Recess Recap: What happened over the last month in the world of tax?
Congress Considers Options to Delay Impending Shutdown. With Congress unable to reach a consensus on appropriations bills for fiscal year 2023, lawmakers must reach a deal on a continuing resolution (CR) this month to avoid a government shutdown on Oct. 1. The House of Representatives is currently discussing a proposal to extend the fiscal year 2022 government spending levels for 12 more weeks until Dec. 16. Both chambers are expected to take up this short-term solution next week at the earliest.
However, congressional requests for additional supplemental funding may complicate the process. While Republicans have expressed strong support only for a barebones extension of government funding at current rates, several policy proposals have been raised that may require consideration in any final deal. At the forefront of the conversation is a request by Sen. Joe Manchin (D-WV) to include energy permitting reform legislation in any potential budget deal. Manchin claims that Senate Majority Leader Chuck Schumer (D-NY) had previously promised him that the Senate would consider permitting reform policy before the end of the fiscal year. Yesterday, Sen. Shelley Moore Capito (R-WV) introduced a separate bill on behalf of herself and 38 other Senate Republicans to reform the federal permitting and project review process.
Further complicating the CR process, the Biden administration is seeking an additional $50 billion for several miscellaneous initiatives and policy objectives. Of this total request, $22.5 billion is dedicated to additional COVID-19 funding for vaccines and other emergency equipment. Republicans are unlikely to support the proposal, likely arguing that any additional funding for pandemic relief should be taken from already-authorized, unspent COVID funds. The White House is also requesting nearly $14 billion in additional aid for Ukraine, more than half of which would be dedicated to direct military assistance. In the past, Republican leadership has been accepting of emergency relief for Ukraine and may support a slimmed-down version of those requests. Biden has also asked for a series of more limited additional emergency support for various items including funding for Mokeypox vaccines, natural disaster relief, non-Russian-sourced uranium, modernization efforts for the Strategic Petroleum Reserve and livestock/crop insurance.
Early indications suggest that there may be bipartisan support in the Senate for a stopgap proposal to fund the government until Dec. 16. It is currently unclear which supplemental proposals will receive serious consideration in the bill.
All Eyes Turn to Treasury After IRA Enactment. Following the passage of the Inflation Reduction Act (IRA), much of the focus of both lawmakers and stakeholders will shift to the implementation and interpretation of the law’s provisions by the relevant federal agencies. The Treasury Department has rulemaking authority over most of the IRA’s revenue and spending provisions. Specifically, on the spending side, the law stipulates that Treasury must consult with the Department of Energy (DOE), the Environmental Protection Agency (EPA) and the Department of Labor (DOL) on the energy provisions in the bill and the Department of Health and Human Services (HHS) on provisions related to drug pricing reform.
The Treasury, DOE, EPA, DOL and HHS have all already begun to expedite and expand their staffing efforts, seeking to hire new employees to publish guidance to implement the IRA. Several issues have already been raised by stakeholders on the tax portions of the bill, including the implementation of new transferable and direct pay tax credits and rules around new prevailing wage and apprenticeship requirements. Agency officials will also be responsible for overhauling guidance on the existing investment and production tax credits and drafting guidance for the new hydrogen energy tax credit and advanced manufacturing incentives.
In addition to the aforementioned concerns about the green energy credits, criticism from U.S. automakers has also been levied against the domestic manufacturing and content requirements included in the modification to the existing electric vehicles (EV) tax credit. Despite initial regulatory guidance released from Treasury last month concerning the credit, experts have predicted that final regulations will limit the incentives to a very small subset of new EV models. And, on another front, foreign governments like European Union countries and South Korea have also voiced their concerns about the new EV provisions, which they think may violate international trade rules.

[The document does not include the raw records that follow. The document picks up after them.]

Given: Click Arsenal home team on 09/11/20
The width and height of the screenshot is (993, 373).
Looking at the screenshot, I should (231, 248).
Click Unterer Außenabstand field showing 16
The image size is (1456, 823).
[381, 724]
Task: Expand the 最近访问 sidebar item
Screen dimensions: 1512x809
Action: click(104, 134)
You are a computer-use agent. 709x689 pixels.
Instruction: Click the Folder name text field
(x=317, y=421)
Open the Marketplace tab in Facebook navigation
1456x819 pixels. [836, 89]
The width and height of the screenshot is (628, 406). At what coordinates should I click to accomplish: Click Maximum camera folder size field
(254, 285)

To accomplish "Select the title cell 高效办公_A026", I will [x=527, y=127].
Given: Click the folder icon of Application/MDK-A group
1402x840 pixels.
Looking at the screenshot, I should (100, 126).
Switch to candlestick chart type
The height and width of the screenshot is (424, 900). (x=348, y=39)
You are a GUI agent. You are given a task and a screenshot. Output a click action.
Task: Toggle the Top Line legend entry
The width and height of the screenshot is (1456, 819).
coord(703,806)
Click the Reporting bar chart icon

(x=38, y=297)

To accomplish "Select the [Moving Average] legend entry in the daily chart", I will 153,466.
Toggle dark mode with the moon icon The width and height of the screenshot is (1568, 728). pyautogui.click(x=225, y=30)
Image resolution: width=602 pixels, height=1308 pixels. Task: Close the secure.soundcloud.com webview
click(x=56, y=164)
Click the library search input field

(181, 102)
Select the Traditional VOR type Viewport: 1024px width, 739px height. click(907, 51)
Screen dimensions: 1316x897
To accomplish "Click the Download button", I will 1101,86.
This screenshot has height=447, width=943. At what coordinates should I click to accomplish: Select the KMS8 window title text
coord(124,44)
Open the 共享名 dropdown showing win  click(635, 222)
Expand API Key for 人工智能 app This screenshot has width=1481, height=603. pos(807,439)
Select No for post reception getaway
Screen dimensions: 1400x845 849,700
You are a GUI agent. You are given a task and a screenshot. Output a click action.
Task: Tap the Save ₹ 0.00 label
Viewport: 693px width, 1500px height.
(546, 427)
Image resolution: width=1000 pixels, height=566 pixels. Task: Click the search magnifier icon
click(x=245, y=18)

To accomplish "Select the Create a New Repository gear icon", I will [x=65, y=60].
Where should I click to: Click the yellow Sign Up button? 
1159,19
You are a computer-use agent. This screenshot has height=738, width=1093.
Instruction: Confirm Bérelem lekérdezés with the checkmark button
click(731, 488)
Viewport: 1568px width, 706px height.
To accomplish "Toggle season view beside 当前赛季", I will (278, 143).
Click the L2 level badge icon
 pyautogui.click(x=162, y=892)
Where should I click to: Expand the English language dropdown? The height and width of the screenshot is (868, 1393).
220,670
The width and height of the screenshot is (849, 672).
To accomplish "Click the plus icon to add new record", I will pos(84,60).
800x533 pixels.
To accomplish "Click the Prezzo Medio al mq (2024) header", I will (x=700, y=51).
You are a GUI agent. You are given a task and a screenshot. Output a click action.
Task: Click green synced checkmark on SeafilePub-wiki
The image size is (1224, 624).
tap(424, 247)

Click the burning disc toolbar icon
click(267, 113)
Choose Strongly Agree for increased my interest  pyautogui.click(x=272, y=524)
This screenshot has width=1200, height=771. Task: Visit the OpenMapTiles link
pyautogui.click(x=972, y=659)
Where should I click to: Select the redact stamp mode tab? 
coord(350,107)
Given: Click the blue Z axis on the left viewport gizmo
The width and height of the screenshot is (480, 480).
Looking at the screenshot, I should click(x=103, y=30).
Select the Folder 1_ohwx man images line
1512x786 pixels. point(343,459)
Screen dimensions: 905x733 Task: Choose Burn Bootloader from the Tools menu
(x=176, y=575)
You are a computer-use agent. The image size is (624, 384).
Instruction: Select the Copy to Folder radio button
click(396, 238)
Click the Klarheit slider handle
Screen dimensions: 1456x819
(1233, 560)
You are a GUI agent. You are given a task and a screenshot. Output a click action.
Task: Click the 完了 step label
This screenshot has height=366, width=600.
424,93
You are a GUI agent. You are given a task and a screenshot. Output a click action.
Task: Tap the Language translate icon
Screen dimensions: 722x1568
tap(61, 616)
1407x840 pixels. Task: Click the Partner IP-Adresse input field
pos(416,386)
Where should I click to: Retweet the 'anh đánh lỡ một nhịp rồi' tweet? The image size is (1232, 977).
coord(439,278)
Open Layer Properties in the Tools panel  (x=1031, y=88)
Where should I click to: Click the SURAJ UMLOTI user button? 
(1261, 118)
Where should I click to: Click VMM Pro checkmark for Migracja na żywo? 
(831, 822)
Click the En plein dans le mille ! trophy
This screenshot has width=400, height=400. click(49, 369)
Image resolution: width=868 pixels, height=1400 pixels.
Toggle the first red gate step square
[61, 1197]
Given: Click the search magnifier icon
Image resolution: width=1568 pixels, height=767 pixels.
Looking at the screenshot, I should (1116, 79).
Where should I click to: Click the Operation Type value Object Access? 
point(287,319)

On the tax increase side, stakeholders have raised questions about the implementation of the new corporate domestic minimum tax. The new levy, which is scheduled to go into effect next year, will impose a 15% tax on the book profits of large corporations. Without additional guidance, several taxpayers remain unsure of what transactions will be subject to the law. For example, it is currently unknown if certain stock trades from the subsidiary companies of applicable large corporations would be taxable under the new rules, among other specific transactions.
Regulatory guidance is expected to continue to be released over the coming months and years as the relevant agencies quickly ramp up efforts in anticipation of a wave of stakeholder feedback and potential implementation roadblocks.